Entre las muchas entrevistas que la policía efectuó, un nuevo nombre salió a la luz. Guillermo Diaz, un cabo retirado de la policía federal que había tenido una discusión con un amigo de José Gianolio. Al parecer, por una deuda económica. Ese amigo, unos días después de la discusión, denunció que le fueron robadas dos armas. Un revólver y un arma larga. Díaz fue detenido el 25 de mayo, en Ramos Mejía, cuando iba a visitar a una amiga. Pero quedó rápidamente en libertad, ya que los peritajes demostraron que los proyectiles utilizados en la masacre no coincidían con las armas denunciadas por el amigo de Gianolio.
Camino al olvido
En medio del desconcierto, la policía detuvo a José Kuhn, Carlos Fernández, José Vera y Julio Yalet. Conocidos en la zona por haber estado involucrados en varios casos menores y por tener problemas con el alcohol, quedaron involucrados en la causa.

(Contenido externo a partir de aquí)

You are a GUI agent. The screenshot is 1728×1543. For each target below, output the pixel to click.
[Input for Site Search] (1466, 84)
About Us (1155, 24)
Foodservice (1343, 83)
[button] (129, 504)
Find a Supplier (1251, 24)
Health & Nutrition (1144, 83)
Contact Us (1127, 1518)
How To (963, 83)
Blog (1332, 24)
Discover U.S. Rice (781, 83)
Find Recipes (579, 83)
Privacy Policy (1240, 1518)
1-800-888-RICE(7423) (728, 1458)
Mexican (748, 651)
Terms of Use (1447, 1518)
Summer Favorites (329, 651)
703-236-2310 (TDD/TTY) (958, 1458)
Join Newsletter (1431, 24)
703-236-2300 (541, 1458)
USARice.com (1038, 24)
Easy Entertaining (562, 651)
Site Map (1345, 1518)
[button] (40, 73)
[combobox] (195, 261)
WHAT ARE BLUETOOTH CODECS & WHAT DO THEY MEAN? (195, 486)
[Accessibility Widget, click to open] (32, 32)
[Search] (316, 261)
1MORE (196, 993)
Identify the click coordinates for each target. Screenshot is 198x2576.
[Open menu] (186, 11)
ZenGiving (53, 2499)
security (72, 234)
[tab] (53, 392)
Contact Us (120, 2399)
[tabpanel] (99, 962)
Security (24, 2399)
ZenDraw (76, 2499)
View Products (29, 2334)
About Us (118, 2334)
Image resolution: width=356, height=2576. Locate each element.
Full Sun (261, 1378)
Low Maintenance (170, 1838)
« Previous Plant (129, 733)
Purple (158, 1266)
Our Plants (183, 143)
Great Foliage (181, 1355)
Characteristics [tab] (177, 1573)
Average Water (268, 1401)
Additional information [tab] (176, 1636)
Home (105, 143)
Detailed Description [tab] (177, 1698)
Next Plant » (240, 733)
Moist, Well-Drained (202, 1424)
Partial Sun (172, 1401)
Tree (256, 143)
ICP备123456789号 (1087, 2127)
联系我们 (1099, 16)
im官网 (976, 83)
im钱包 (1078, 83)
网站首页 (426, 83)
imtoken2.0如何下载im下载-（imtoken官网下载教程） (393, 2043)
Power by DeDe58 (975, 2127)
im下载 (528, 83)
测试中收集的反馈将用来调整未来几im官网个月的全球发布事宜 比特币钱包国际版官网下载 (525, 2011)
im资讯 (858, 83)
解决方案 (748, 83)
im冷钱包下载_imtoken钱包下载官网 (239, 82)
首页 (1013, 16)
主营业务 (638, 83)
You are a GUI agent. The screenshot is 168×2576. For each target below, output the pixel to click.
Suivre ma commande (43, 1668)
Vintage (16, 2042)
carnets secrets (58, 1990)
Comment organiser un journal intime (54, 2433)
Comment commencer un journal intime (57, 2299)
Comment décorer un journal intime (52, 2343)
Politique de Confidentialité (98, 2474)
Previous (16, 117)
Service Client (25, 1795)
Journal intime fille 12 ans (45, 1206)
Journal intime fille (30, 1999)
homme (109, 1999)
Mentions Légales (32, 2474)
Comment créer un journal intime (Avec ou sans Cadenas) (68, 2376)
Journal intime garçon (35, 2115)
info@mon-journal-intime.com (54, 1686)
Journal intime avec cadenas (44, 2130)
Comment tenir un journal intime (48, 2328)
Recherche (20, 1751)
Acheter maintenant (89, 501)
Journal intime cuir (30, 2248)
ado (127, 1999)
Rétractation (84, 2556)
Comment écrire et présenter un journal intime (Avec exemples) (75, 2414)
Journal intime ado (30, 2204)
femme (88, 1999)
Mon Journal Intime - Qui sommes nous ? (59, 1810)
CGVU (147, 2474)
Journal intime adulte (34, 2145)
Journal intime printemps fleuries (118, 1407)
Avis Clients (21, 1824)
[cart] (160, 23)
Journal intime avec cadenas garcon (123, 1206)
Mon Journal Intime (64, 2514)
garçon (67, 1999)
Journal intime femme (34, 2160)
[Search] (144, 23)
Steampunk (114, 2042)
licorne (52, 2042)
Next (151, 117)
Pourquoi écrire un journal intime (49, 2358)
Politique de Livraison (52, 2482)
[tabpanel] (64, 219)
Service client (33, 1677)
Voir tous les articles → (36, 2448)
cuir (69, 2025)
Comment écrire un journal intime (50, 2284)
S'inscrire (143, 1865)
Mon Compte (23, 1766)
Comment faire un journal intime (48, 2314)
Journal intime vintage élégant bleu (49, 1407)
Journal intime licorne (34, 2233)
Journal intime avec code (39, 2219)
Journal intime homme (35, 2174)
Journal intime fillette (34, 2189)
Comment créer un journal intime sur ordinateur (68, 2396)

Estuvieron siete meses detenidos, hasta que el juez decidió liberarlos por falta de pruebas. Los cuatro acusaron al comisario Mario Rodríguez de torturarlos con picanas para conseguir información.
Tras estas detenciones, la causa comenzó a enfriarse. El crimen quedó impune. Los familiares de las víctimas hicieron varias marchas para pedir que se reabriera la investigación. Lo que siguió, durante años, fue el relato de historias y mitos. Que la familia había tenido un accidente años atrás y alguien se vengó. Que una secta envió a un grupo de personas a cumplir una prueba o un ritual. Pero la verdadera historia detrás de la masacre se fue desvaneciendo, al igual que las huellas de los asesinos, que lograron hasta hoy mantener oculto su siniestro secreto.